The South American nation sits on the world's largest proven petroleum reserves, but oil output has been plummeting for years. Controlling the industry that is the backbone of its economy is key to the transitional government of Guaido. The congressional leader proclaimed himself interim president on Jan. 23, arguing that the re-election of socialist President Nicolas Maduro was fraudulent.
Venezuela currently pumps just a third of the 3.5 million barrels a day it did when the late Hugo Chavez took power in 1999. The country's refining capacity has partly declined because of poor maintenance and lack of skilled staff. That has left it reliant on Citgo to refine the oil and send gasoline back to Venezuela to meet domestic needs. Officials at PDVSA and Citgo could not be immediately reached for comment.
The Netherlands says it will set up a humanitarian aid hub for crisis-torn Venezuela on its Caribbean island of Curacao.

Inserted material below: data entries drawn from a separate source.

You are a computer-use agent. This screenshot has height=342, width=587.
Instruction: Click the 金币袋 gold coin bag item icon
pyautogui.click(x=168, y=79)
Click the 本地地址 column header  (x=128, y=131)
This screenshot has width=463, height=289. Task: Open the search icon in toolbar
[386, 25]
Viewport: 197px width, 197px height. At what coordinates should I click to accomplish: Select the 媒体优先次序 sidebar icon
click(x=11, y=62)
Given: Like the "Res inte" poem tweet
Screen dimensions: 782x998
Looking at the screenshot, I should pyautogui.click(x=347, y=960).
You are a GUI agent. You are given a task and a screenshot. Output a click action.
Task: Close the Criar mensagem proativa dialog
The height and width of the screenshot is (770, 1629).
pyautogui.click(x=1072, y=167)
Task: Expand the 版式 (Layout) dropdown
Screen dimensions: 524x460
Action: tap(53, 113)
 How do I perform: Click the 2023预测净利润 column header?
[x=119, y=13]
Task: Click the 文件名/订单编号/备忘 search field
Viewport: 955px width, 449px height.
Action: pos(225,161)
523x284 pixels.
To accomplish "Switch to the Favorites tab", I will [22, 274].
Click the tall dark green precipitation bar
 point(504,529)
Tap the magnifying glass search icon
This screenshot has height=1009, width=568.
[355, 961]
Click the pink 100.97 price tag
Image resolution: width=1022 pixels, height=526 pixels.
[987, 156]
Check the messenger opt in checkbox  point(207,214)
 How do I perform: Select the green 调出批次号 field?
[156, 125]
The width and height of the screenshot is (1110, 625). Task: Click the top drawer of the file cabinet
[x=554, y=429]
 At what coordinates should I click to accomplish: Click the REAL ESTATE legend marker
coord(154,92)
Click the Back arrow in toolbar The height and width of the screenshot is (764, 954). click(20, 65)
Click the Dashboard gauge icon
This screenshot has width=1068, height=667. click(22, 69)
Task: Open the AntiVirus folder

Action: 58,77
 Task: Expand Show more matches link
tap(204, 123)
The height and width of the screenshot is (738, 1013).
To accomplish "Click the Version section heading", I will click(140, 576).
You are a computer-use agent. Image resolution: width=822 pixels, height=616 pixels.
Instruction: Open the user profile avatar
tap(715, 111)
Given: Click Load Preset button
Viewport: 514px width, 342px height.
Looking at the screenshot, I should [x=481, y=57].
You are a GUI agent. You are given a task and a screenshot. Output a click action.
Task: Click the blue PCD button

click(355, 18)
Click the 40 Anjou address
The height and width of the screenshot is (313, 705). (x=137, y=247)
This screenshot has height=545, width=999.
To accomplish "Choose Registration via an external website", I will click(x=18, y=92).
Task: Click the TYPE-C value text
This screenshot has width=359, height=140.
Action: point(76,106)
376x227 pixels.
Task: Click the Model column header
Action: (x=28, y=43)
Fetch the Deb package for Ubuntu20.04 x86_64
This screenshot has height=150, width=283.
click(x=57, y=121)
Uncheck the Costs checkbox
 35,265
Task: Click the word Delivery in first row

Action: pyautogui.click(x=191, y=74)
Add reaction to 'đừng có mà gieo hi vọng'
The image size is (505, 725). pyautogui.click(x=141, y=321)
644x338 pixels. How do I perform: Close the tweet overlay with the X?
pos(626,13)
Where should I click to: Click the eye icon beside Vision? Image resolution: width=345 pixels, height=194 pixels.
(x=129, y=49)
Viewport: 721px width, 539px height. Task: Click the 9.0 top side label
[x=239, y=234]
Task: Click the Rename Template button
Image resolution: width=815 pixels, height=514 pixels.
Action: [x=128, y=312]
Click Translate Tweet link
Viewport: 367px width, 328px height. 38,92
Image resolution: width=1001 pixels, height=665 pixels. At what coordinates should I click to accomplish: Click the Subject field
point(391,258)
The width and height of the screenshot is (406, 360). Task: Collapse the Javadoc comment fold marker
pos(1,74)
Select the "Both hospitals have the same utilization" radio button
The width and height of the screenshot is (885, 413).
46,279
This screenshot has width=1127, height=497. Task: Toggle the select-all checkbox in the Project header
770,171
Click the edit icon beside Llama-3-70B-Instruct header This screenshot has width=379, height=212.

Dutch Foreign Affairs Minister Stef Blok said on Twitter Wednesday that the collection point will be launched in "close cooperation with Venezuelan interim-president (Juan) Guaido and the United States."
Details weren't released. Curacao is about 55 miles (90 kilometers) off the Venezuelan coast.
About 60 countries, including the U.S., have recognized opposition leader Guaido as the interim president of Venezuela.
Guaido on Tuesday set a Feb. 23 deadline to bring badly needed food and medicine into Venezuela. The humanitarian aid has been warehoused on the Colombian border since last week. Guaido also announced a second collection point for aid across the border in Brazil.